:: Given data ::
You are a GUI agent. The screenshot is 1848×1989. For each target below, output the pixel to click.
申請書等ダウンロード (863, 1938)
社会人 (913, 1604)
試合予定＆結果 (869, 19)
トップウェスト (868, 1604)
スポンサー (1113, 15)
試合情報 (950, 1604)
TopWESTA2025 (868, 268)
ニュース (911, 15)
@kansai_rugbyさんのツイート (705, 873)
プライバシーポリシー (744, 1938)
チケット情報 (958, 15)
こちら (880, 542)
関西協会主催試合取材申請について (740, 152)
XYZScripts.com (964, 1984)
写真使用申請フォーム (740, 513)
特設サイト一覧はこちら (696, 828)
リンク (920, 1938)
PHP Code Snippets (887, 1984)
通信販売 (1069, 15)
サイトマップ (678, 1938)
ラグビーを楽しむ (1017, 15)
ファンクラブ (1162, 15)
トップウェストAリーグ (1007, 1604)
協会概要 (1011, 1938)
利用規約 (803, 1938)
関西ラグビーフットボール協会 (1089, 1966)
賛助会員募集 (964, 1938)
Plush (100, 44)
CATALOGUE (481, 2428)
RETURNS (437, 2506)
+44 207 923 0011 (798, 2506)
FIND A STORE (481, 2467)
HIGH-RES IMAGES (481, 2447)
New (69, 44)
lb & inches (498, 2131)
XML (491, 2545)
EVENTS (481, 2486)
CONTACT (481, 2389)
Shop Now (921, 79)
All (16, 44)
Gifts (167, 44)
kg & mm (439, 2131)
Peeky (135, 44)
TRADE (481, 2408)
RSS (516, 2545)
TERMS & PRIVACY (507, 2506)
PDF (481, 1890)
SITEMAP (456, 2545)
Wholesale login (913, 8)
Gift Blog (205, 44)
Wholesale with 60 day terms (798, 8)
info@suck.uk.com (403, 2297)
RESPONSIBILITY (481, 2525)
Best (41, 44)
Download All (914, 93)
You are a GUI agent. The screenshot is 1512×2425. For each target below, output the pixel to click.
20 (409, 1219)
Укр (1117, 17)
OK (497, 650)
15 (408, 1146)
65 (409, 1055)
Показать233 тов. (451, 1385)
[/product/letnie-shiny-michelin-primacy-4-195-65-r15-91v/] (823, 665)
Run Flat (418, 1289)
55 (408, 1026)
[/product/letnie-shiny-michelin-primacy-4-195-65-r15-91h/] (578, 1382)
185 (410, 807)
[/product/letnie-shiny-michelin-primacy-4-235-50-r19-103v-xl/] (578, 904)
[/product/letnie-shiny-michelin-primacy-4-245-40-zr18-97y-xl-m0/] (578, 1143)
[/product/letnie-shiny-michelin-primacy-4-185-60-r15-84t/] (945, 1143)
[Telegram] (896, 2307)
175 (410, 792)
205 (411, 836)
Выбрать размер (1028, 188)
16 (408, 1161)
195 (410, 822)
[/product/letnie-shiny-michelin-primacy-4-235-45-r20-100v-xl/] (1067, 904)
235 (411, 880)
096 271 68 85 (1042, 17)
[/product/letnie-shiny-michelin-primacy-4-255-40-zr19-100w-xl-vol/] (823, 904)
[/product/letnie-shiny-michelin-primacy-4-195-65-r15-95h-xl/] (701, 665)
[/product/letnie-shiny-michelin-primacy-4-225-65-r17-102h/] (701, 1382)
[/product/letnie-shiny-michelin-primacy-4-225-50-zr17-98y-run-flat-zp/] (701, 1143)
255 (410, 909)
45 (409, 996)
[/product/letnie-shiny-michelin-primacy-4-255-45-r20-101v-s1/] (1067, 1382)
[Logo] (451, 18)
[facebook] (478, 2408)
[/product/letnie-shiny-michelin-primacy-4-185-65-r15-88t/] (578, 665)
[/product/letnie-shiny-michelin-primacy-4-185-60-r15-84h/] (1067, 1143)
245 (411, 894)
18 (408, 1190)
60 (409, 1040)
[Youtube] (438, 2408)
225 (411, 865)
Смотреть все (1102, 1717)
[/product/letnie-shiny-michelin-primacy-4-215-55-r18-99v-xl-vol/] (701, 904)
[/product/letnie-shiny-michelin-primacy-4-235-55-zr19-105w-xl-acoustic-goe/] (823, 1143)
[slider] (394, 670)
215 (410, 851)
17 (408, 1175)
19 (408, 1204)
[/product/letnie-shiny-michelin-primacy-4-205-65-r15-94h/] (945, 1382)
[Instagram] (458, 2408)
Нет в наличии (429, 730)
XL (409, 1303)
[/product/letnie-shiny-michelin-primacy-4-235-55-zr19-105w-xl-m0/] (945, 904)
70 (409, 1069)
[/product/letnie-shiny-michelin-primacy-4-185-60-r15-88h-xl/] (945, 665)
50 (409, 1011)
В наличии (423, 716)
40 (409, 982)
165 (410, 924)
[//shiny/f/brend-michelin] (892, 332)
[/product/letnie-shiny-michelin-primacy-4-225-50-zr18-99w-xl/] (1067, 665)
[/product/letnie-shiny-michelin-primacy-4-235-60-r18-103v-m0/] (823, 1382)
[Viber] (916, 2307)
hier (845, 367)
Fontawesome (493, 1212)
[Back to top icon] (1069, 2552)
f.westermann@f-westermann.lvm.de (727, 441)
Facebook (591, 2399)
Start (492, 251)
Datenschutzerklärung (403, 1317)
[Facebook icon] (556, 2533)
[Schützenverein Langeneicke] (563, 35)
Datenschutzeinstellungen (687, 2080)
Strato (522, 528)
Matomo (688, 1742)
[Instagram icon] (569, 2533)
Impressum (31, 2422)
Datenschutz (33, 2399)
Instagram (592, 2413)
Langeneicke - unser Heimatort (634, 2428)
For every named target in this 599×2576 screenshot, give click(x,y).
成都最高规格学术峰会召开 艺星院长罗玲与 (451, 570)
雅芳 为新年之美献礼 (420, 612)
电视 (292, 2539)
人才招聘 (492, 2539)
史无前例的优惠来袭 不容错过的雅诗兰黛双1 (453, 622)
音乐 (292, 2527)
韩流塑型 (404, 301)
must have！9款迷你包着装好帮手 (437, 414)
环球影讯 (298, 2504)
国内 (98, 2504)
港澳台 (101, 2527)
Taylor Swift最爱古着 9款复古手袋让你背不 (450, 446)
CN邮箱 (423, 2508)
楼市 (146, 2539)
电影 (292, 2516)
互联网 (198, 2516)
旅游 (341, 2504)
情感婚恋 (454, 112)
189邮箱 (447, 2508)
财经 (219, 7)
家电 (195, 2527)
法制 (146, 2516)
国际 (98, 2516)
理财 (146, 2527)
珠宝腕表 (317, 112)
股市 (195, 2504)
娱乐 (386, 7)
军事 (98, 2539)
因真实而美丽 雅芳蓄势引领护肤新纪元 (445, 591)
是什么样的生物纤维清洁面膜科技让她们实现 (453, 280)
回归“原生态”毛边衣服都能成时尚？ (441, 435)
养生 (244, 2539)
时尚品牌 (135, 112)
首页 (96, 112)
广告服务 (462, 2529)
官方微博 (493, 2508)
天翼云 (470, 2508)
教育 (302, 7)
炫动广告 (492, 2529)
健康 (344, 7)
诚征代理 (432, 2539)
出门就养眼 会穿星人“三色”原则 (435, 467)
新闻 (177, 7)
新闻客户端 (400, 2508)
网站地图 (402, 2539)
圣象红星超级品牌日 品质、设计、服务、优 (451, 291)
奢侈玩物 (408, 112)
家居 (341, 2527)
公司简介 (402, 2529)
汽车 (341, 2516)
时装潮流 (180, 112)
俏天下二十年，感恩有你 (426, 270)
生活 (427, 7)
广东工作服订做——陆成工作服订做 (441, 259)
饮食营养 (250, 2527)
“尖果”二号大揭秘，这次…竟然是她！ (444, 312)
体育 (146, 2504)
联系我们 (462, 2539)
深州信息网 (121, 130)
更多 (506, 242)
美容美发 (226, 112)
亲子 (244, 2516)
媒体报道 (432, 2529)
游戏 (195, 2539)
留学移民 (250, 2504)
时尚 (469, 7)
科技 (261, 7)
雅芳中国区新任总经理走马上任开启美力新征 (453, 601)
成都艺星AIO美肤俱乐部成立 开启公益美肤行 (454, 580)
:::
### Work instructions
Copy out precisely the lines from the line with "环球影讯 (298, 2504)" to the line with "广告服务 (462, 2529)" in the material above, including those two lines and omitting all the rest.

### Result of the exercise
环球影讯 (298, 2504)
国内 (98, 2504)
港澳台 (101, 2527)
Taylor Swift最爱古着 9款复古手袋让你背不 (450, 446)
CN邮箱 (423, 2508)
楼市 (146, 2539)
电影 (292, 2516)
互联网 (198, 2516)
旅游 (341, 2504)
情感婚恋 (454, 112)
189邮箱 (447, 2508)
财经 (219, 7)
家电 (195, 2527)
法制 (146, 2516)
国际 (98, 2516)
理财 (146, 2527)
珠宝腕表 (317, 112)
股市 (195, 2504)
娱乐 (386, 7)
军事 (98, 2539)
因真实而美丽 雅芳蓄势引领护肤新纪元 (445, 591)
是什么样的生物纤维清洁面膜科技让她们实现 (453, 280)
回归“原生态”毛边衣服都能成时尚？ (441, 435)
养生 (244, 2539)
时尚品牌 (135, 112)
首页 (96, 112)
广告服务 (462, 2529)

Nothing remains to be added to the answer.